**Your instructions:** Leaving out the images, please reproduce each line below exactly.

**Provided material:**
========
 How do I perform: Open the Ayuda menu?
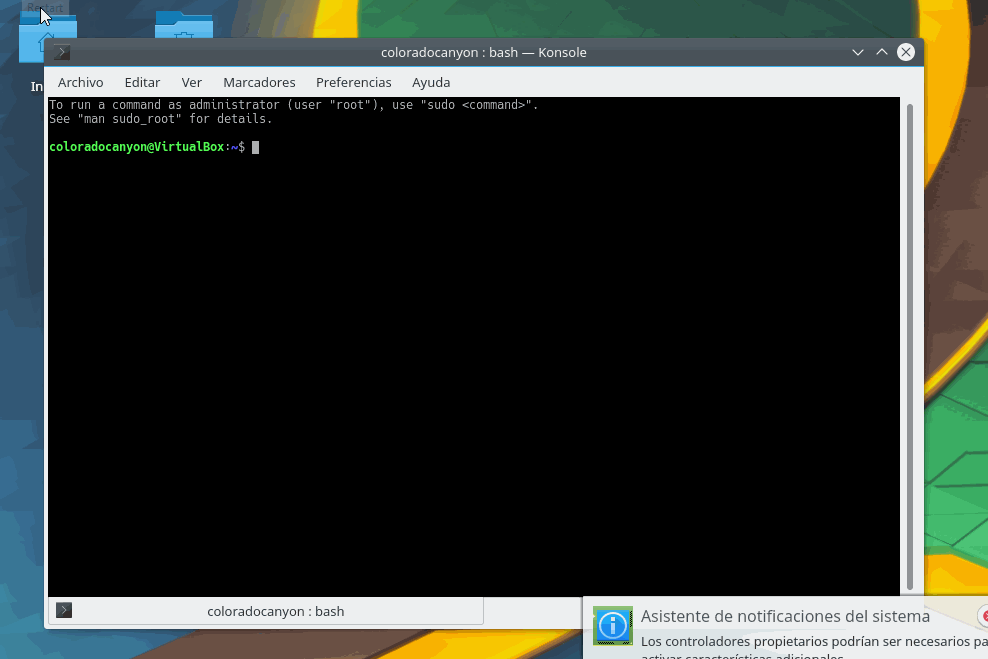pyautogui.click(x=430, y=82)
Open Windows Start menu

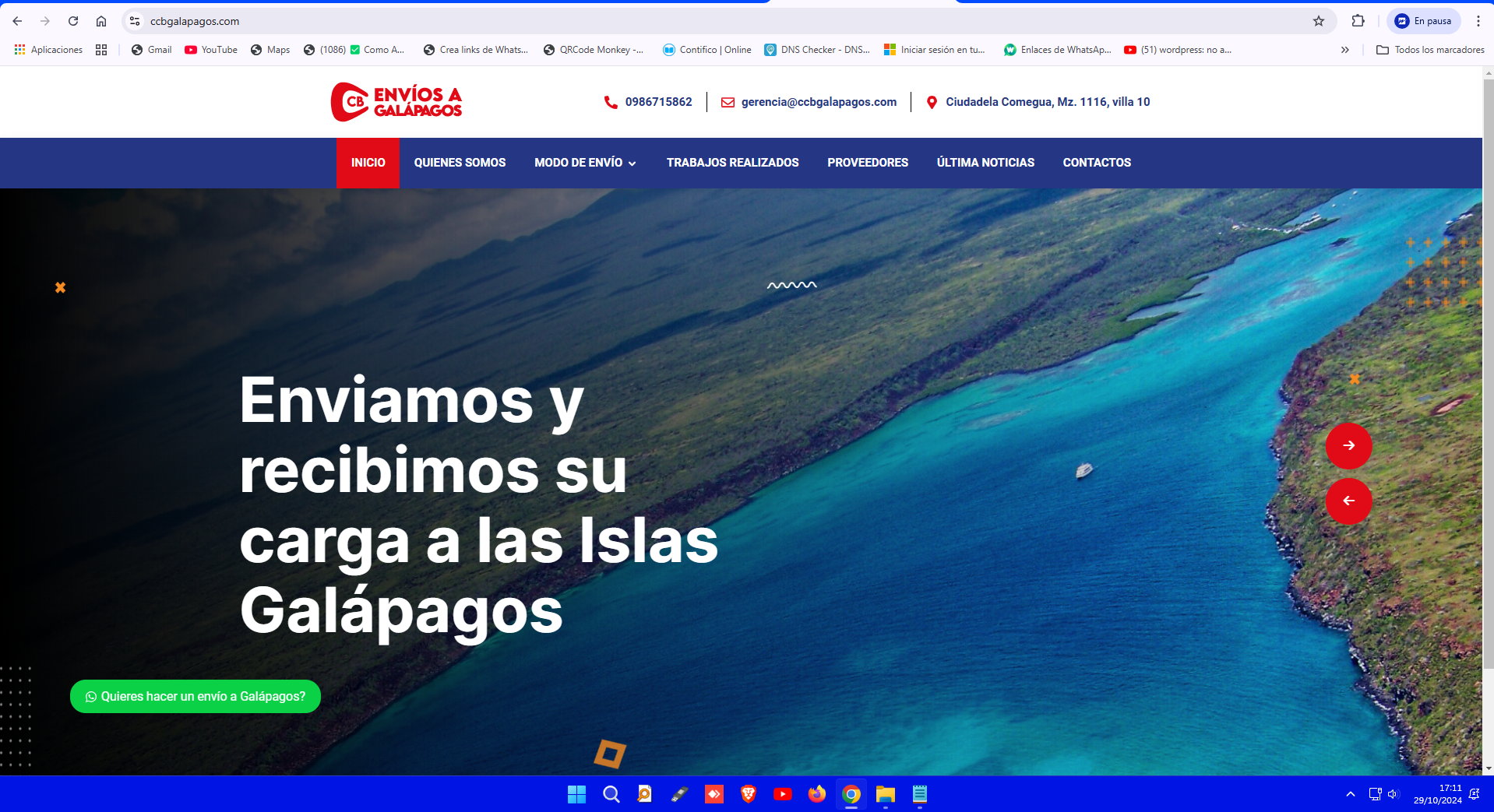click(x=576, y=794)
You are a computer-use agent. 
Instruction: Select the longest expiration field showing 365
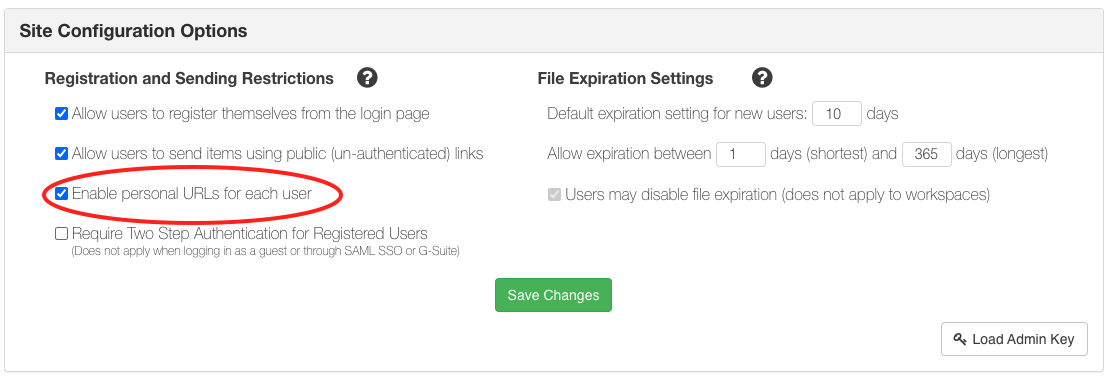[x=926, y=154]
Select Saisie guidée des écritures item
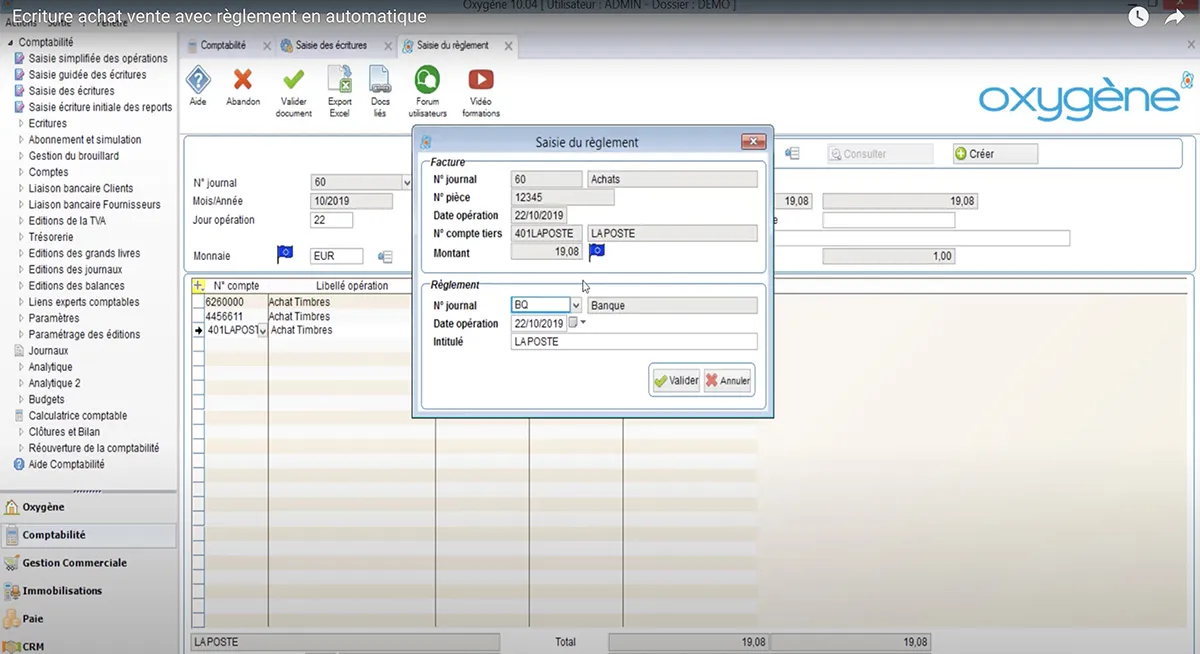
========
**Exercise response:**
 How do I perform: Open the Ayuda menu?
pyautogui.click(x=430, y=82)
Open Windows Start menu

click(x=576, y=794)
You are a computer-use agent. 
Instruction: Select the longest expiration field showing 365
[x=926, y=154]
Select Saisie guidée des écritures item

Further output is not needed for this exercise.